## Provided data

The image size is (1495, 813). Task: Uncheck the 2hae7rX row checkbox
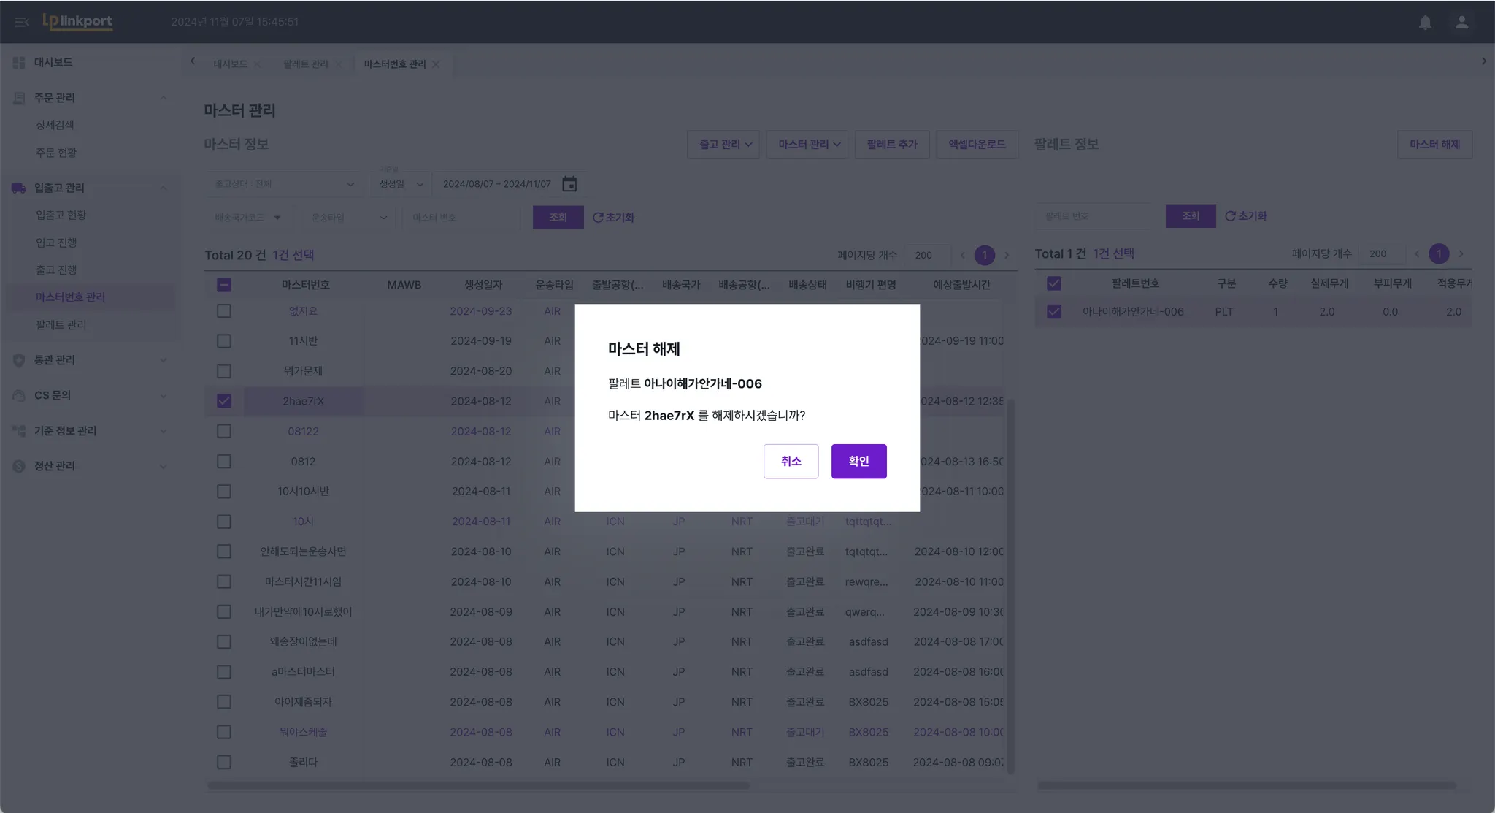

* * *

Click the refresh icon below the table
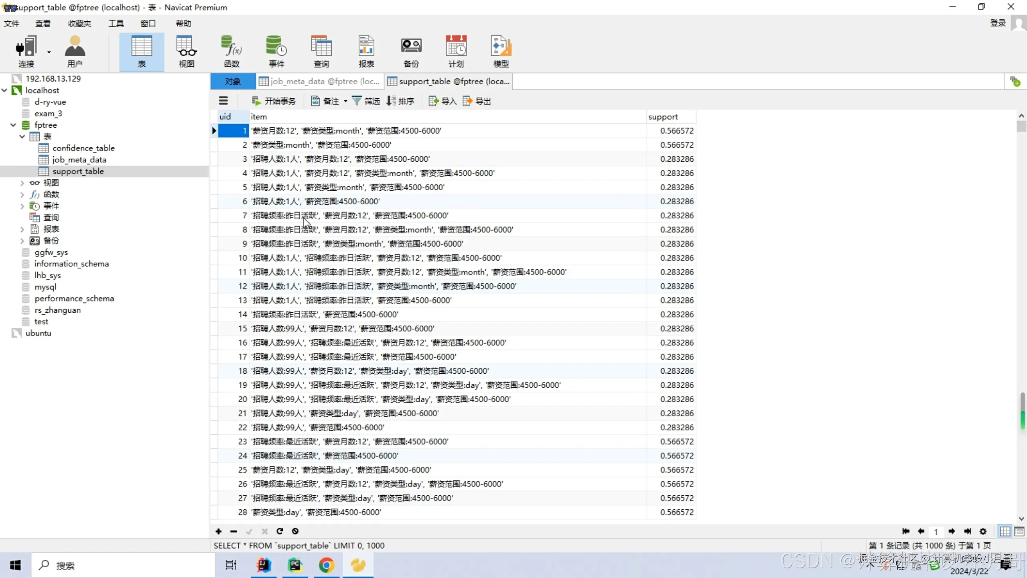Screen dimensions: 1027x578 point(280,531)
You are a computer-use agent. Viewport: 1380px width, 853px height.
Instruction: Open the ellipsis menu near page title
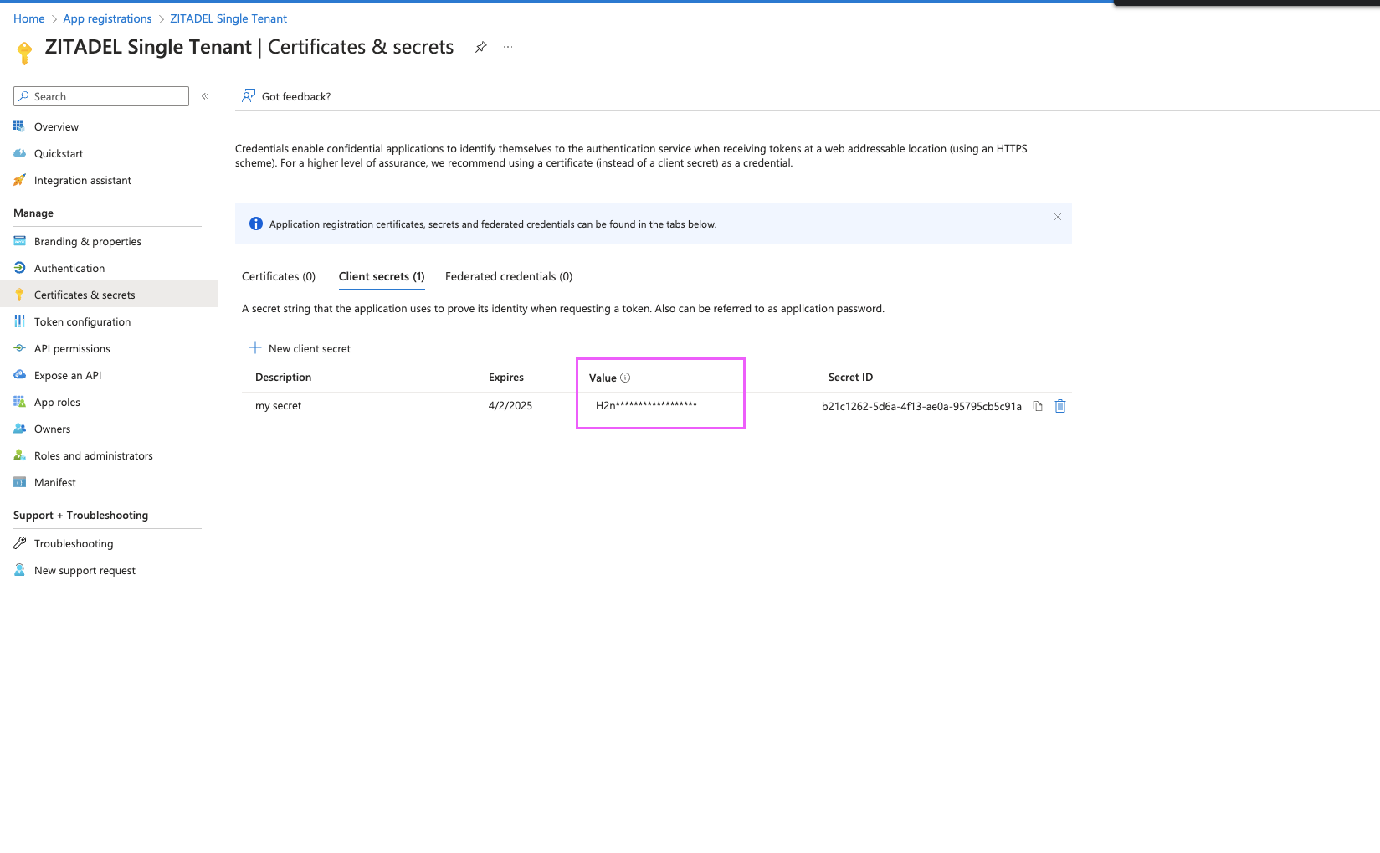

* * *

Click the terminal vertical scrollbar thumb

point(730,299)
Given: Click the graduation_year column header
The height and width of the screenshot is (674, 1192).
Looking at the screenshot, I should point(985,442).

## Aim of the exercise
The exact lines of the material above starting at the one that contains "You are a computer-use" and ending at the one that contains "Instruction: Open the" are what to retype; leave out everything else.

## Result below
You are a computer-use agent. Viewport: 1380px width, 853px height.
Instruction: Open the ellipsis menu near page title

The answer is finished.